Stored entries
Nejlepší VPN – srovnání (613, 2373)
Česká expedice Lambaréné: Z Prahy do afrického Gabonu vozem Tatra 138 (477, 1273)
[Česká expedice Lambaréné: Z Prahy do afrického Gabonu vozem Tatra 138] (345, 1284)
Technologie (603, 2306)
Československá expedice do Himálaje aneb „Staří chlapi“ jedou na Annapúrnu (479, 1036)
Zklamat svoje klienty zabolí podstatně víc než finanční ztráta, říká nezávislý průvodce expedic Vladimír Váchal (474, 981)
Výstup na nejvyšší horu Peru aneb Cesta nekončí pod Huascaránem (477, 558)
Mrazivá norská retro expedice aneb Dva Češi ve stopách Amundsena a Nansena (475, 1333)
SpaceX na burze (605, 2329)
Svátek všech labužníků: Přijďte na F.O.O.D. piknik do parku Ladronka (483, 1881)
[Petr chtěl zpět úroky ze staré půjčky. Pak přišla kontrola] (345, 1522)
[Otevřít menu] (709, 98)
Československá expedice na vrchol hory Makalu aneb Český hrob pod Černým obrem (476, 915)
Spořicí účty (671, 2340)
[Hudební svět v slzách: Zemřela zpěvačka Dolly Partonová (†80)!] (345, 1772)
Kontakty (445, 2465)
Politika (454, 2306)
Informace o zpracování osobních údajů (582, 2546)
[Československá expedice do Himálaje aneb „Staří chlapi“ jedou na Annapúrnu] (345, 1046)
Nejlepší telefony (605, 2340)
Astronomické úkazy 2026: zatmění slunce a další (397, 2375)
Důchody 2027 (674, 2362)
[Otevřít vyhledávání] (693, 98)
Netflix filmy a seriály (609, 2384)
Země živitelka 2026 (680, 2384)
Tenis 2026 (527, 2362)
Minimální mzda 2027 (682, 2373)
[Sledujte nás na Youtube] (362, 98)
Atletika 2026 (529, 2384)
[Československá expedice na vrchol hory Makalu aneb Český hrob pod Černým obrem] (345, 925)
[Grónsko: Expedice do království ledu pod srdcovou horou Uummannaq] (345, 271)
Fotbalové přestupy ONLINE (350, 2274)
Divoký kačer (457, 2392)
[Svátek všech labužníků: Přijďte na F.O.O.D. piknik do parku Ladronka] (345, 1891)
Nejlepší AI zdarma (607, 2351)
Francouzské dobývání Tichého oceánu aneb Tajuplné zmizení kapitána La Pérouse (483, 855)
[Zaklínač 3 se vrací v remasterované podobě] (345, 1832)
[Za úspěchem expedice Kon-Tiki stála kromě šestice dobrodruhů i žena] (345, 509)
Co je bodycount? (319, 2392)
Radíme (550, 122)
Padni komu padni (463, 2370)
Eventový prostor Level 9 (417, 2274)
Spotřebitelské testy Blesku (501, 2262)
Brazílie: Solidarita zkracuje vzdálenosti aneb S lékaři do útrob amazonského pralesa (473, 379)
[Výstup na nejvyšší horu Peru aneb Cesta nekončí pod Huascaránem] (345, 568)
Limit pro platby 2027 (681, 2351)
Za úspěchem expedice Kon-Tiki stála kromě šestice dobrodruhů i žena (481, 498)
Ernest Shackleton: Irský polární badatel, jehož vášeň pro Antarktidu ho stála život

Problem details
All of the data above should be reproduced exactly, with nothing left out.

Exercise output
Nejlepší VPN – srovnání (613, 2373)
Česká expedice Lambaréné: Z Prahy do afrického Gabonu vozem Tatra 138 (477, 1273)
[Česká expedice Lambaréné: Z Prahy do afrického Gabonu vozem Tatra 138] (345, 1284)
Technologie (603, 2306)
Československá expedice do Himálaje aneb „Staří chlapi“ jedou na Annapúrnu (479, 1036)
Zklamat svoje klienty zabolí podstatně víc než finanční ztráta, říká nezávislý průvodce expedic Vladimír Váchal (474, 981)
Výstup na nejvyšší horu Peru aneb Cesta nekončí pod Huascaránem (477, 558)
Mrazivá norská retro expedice aneb Dva Češi ve stopách Amundsena a Nansena (475, 1333)
SpaceX na burze (605, 2329)
Svátek všech labužníků: Přijďte na F.O.O.D. piknik do parku Ladronka (483, 1881)
[Petr chtěl zpět úroky ze staré půjčky. Pak přišla kontrola] (345, 1522)
[Otevřít menu] (709, 98)
Československá expedice na vrchol hory Makalu aneb Český hrob pod Černým obrem (476, 915)
Spořicí účty (671, 2340)
[Hudební svět v slzách: Zemřela zpěvačka Dolly Partonová (†80)!] (345, 1772)
Kontakty (445, 2465)
Politika (454, 2306)
Informace o zpracování osobních údajů (582, 2546)
[Československá expedice do Himálaje aneb „Staří chlapi“ jedou na Annapúrnu] (345, 1046)
Nejlepší telefony (605, 2340)
Astronomické úkazy 2026: zatmění slunce a další (397, 2375)
Důchody 2027 (674, 2362)
[Otevřít vyhledávání] (693, 98)
Netflix filmy a seriály (609, 2384)
Země živitelka 2026 (680, 2384)
Tenis 2026 (527, 2362)
Minimální mzda 2027 (682, 2373)
[Sledujte nás na Youtube] (362, 98)
Atletika 2026 (529, 2384)
[Československá expedice na vrchol hory Makalu aneb Český hrob pod Černým obrem] (345, 925)
[Grónsko: Expedice do království ledu pod srdcovou horou Uummannaq] (345, 271)
Fotbalové přestupy ONLINE (350, 2274)
Divoký kačer (457, 2392)
[Svátek všech labužníků: Přijďte na F.O.O.D. piknik do parku Ladronka] (345, 1891)
Nejlepší AI zdarma (607, 2351)
Francouzské dobývání Tichého oceánu aneb Tajuplné zmizení kapitána La Pérouse (483, 855)
[Zaklínač 3 se vrací v remasterované podobě] (345, 1832)
[Za úspěchem expedice Kon-Tiki stála kromě šestice dobrodruhů i žena] (345, 509)
Co je bodycount? (319, 2392)
Radíme (550, 122)
Padni komu padni (463, 2370)
Eventový prostor Level 9 (417, 2274)
Spotřebitelské testy Blesku (501, 2262)
Brazílie: Solidarita zkracuje vzdálenosti aneb S lékaři do útrob amazonského pralesa (473, 379)
[Výstup na nejvyšší horu Peru aneb Cesta nekončí pod Huascaránem] (345, 568)
Limit pro platby 2027 (681, 2351)
Za úspěchem expedice Kon-Tiki stála kromě šestice dobrodruhů i žena (481, 498)
Ernest Shackleton: Irský polární badatel, jehož vášeň pro Antarktidu ho stála život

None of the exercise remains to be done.